Member of the Wisconsin State Assembly from the Clark–Jackson district
- In office January 6, 1873 – January 5, 1874
- Preceded by: Eustace L. Brockway
- Succeeded by: Mark Douglas

Personal details
- Born: February 3, 1845 Burlington, Vermont, U.S.
- Died: August 3, 1895 (aged 50) Greensburg, Indiana, U.S.
- Resting place: Ottumwa Cemetery, Ottumwa, Iowa
- Party: Republican
- Spouse: Martha Ann Williams
- Children: Mabel May Merritt; ^{(b. 1872; died 1963)}; Maude Merritt; ^{(b. 1876; died 1956)}; Edgar Charles Merritt; ^{(b. 1878; died 1935)};

Military service
- Branch/service: United States Volunteers Union Army
- Years of service: 1864
- Rank: Private, USV
- Unit: 40th Reg. Wis. Vol. Infantry
- Battles/wars: American Civil War

= Edward E. Merritt =

19th century American politician

Edward Eleazer Merritt (February 3, 1845 – August 3, 1895) was an American newspaper publisher and Republican politician. He was a member of the Wisconsin State Assembly, representing Clark and Jackson counties during the 1873 session.

==Biography==
Edward Merritt was born in Burlington, Vermont, in February 1845. As a child, he came to Wisconsin with his parents in 1850.

## Information shown
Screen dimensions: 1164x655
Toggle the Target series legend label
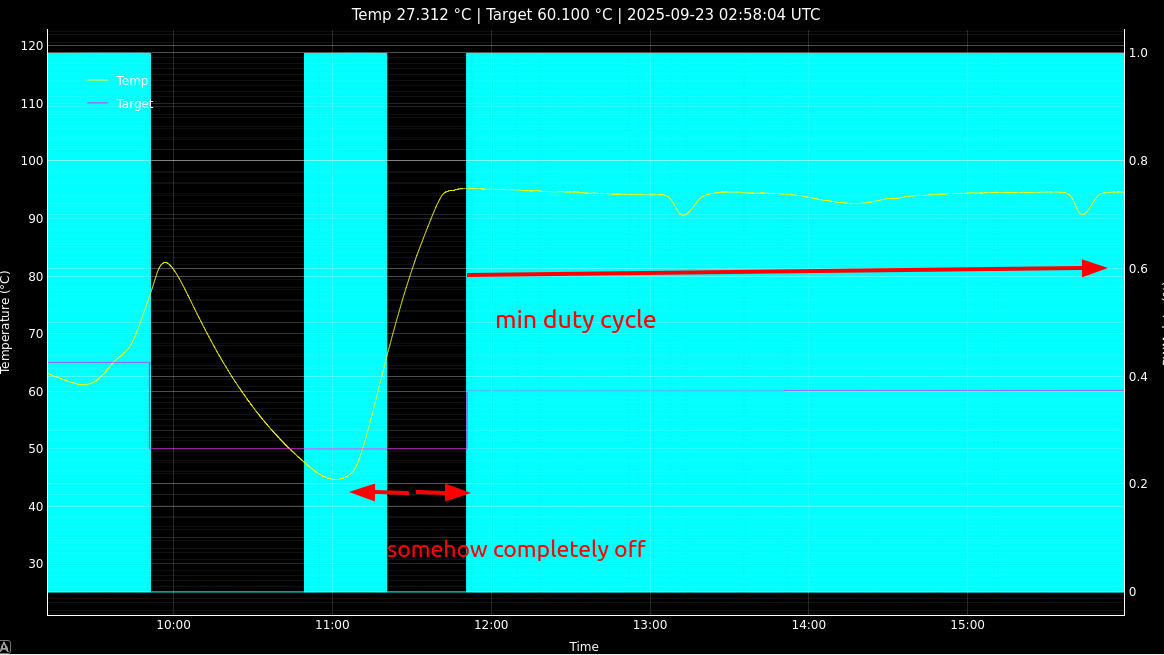click(135, 104)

## Exercises to complete
1. Name every child of Edward E. Merritt listed in the Merritt biography.
2. From the Merritt biography, write out the part that opens with the words containing "Member of the Wisconsin State Assembly from" and closes with "Greensburg, Indiana, U.S.".
3. Extend the biography of Edward E. Merritt from the point where it stops.
The data is not needed for any of this.

## Task responses
1. Mabel May Merritt, Maude Merritt, and Edgar Charles Merritt

2.
Member of the Wisconsin State Assembly from the Clark–Jackson district
- In office January 6, 1873 – January 5, 1874
- Preceded by: Eustace L. Brockway
- Succeeded by: Mark Douglas

Personal details
- Born: February 3, 1845 Burlington, Vermont, U.S.
- Died: August 3, 1895 (aged 50) Greensburg, Indiana, U.S.

3.
He came to Sparta, Wisconsin, in 1859 and learned the typography trade while working at the Sparta Herald. He then went to La Crosse, Wisconsin, where he worked as a printer.

While living in La Crosse in 1864, he answered President Lincoln's call for "100-day volunteers" for the Union Army to finish the American Civil War. He served as a private in Company G of the 40th Wisconsin Infantry Regiment. The 40th Wisconsin Infantry was sent to Memphis, Tennessee, to guard railroad and supply lines. While there, Memphis came under attack in a raid by Confederate cavalry in what's known as the Second Battle of Memphis. The 40th responded to the raid, chasing the cavalry from the city. They pursued the rebels after they fled, but did not catch them. The regiment expired at the end of its 100-day enlistment and returned to Wisconsin in September.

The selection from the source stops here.